══ THE DATA ══

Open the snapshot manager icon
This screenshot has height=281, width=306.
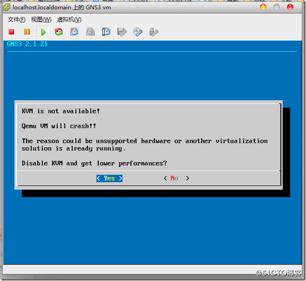pyautogui.click(x=106, y=32)

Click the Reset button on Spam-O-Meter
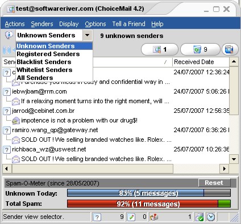tap(214, 183)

═══

## WHAT IS BEING ASKED
Once the pictures are set aside, please output all the data word for word.

## ANSWER SPACE
Open the snapshot manager icon
This screenshot has height=281, width=306.
pyautogui.click(x=106, y=32)

Click the Reset button on Spam-O-Meter
tap(214, 183)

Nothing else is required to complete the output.